BEGIN Provided entries
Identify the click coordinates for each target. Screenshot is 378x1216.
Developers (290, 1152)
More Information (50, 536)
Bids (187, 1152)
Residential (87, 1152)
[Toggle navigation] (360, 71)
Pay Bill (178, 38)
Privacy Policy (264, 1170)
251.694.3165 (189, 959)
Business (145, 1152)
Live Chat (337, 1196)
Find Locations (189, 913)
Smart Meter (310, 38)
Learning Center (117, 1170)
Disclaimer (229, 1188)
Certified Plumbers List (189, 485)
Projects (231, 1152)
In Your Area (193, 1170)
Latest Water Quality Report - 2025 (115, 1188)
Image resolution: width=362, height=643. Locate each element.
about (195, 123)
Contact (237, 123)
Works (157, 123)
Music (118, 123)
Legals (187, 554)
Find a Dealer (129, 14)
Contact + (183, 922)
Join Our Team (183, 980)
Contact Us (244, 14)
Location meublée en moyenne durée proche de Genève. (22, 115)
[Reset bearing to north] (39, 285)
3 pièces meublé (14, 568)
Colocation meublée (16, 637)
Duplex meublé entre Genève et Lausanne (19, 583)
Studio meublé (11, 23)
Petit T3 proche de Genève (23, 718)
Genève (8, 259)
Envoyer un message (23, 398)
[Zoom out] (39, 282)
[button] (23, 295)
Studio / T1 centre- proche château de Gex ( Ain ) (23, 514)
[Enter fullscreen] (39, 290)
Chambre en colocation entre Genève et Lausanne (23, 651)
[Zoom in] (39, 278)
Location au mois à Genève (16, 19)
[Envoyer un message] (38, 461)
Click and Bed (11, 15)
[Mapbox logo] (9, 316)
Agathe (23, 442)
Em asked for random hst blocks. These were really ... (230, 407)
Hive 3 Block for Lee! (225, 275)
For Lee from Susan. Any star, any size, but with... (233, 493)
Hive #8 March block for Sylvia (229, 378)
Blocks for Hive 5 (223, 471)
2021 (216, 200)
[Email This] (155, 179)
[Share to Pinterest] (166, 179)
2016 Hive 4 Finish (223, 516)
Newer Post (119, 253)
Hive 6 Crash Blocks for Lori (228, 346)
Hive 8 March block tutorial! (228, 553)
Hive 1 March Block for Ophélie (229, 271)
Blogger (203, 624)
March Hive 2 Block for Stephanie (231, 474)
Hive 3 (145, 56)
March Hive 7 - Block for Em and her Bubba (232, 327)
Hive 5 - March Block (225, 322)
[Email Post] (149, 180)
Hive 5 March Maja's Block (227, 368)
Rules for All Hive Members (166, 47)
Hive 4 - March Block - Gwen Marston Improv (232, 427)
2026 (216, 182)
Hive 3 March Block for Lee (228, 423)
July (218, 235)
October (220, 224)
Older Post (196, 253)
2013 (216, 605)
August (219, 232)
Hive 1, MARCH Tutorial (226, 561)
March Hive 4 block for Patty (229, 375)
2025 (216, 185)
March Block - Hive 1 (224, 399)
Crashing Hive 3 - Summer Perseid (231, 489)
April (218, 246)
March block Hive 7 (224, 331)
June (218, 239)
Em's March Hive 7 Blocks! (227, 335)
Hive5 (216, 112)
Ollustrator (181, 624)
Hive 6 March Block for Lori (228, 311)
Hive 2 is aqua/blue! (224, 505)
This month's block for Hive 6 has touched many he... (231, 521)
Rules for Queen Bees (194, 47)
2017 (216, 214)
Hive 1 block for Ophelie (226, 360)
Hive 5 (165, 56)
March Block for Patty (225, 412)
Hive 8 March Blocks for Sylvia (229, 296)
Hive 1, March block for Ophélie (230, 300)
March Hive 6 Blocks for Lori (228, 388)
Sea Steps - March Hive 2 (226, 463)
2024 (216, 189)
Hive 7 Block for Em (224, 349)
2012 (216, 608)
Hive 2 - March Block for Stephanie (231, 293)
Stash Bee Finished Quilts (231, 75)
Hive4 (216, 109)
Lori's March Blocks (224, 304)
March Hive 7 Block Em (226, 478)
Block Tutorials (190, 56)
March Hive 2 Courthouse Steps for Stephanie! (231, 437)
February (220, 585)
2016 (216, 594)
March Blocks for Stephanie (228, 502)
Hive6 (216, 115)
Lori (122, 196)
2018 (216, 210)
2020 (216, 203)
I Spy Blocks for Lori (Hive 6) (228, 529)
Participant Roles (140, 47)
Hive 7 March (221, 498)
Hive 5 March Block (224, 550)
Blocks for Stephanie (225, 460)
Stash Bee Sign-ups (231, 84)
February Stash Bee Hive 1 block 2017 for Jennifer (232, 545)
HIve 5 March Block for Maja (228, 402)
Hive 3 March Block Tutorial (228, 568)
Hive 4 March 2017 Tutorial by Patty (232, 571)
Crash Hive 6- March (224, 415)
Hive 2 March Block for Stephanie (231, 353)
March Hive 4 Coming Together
END Provided entries
BEGIN Provided entries
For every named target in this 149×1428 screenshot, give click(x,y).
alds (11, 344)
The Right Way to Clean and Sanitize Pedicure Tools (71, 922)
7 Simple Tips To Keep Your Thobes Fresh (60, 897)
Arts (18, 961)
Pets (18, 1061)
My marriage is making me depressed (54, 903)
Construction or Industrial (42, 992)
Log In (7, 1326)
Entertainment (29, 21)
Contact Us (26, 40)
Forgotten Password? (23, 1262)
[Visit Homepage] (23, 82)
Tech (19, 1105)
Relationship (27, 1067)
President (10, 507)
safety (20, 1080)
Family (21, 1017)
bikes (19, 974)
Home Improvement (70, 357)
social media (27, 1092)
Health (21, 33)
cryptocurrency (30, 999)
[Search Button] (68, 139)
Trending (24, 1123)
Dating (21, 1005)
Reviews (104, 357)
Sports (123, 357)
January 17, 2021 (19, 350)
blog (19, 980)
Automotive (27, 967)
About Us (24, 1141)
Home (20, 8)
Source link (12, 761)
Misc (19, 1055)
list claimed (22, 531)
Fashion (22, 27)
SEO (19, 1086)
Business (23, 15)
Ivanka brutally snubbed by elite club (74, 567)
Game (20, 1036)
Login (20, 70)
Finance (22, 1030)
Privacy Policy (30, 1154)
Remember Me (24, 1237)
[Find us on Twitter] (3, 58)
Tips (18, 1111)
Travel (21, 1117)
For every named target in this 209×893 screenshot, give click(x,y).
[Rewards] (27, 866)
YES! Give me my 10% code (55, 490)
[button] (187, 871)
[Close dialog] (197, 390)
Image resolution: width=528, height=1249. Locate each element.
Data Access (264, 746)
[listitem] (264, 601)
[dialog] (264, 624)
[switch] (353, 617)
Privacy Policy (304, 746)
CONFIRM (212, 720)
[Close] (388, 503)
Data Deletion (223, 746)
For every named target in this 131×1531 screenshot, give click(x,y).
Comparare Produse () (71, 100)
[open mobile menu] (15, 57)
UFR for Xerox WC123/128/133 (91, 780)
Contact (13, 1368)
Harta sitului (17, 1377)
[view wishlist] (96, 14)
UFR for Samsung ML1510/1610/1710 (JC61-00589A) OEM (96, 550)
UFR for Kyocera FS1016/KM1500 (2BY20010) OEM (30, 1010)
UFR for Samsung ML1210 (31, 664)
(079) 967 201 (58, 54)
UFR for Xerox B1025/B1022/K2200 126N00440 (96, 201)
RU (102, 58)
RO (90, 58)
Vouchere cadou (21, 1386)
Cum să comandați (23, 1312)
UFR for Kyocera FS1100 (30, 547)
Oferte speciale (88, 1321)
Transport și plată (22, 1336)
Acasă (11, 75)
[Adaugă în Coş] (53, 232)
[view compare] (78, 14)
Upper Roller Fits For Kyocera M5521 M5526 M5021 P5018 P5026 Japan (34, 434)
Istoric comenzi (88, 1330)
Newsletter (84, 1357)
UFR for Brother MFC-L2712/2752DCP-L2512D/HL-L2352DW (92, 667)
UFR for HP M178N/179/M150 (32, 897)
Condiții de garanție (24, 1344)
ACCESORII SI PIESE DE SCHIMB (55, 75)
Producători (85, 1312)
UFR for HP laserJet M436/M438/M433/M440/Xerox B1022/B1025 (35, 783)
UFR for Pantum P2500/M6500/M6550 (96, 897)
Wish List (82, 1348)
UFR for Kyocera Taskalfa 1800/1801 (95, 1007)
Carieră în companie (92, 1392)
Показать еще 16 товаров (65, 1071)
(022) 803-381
END Provided entries
Turn the lines running from the line with "Identify the click" up to and including the line with "Studio / T1" into a JSON list of strings, one string per line, leaving out blank lines.

The solution.
[
  "Identify the click coordinates for each target. Screenshot is 378x1216.",
  "Developers (290, 1152)",
  "More Information (50, 536)",
  "Bids (187, 1152)",
  "Residential (87, 1152)",
  "[Toggle navigation] (360, 71)",
  "Pay Bill (178, 38)",
  "Privacy Policy (264, 1170)",
  "251.694.3165 (189, 959)",
  "Business (145, 1152)",
  "Live Chat (337, 1196)",
  "Find Locations (189, 913)",
  "Smart Meter (310, 38)",
  "Learning Center (117, 1170)",
  "Disclaimer (229, 1188)",
  "Certified Plumbers List (189, 485)",
  "Projects (231, 1152)",
  "In Your Area (193, 1170)",
  "Latest Water Quality Report - 2025 (115, 1188)",
  "Image resolution: width=362, height=643. Locate each element.",
  "about (195, 123)",
  "Contact (237, 123)",
  "Works (157, 123)",
  "Music (118, 123)",
  "Legals (187, 554)",
  "Find a Dealer (129, 14)",
  "Contact + (183, 922)",
  "Join Our Team (183, 980)",
  "Contact Us (244, 14)",
  "Location meublée en moyenne durée proche de Genève. (22, 115)",
  "[Reset bearing to north] (39, 285)",
  "3 pièces meublé (14, 568)",
  "Colocation meublée (16, 637)",
  "Duplex meublé entre Genève et Lausanne (19, 583)",
  "Studio meublé (11, 23)",
  "Petit T3 proche de Genève (23, 718)",
  "Genève (8, 259)",
  "Envoyer un message (23, 398)",
  "[Zoom out] (39, 282)",
  "[button] (23, 295)",
  "Studio / T1 centre- proche château de Gex ( Ain ) (23, 514)"
]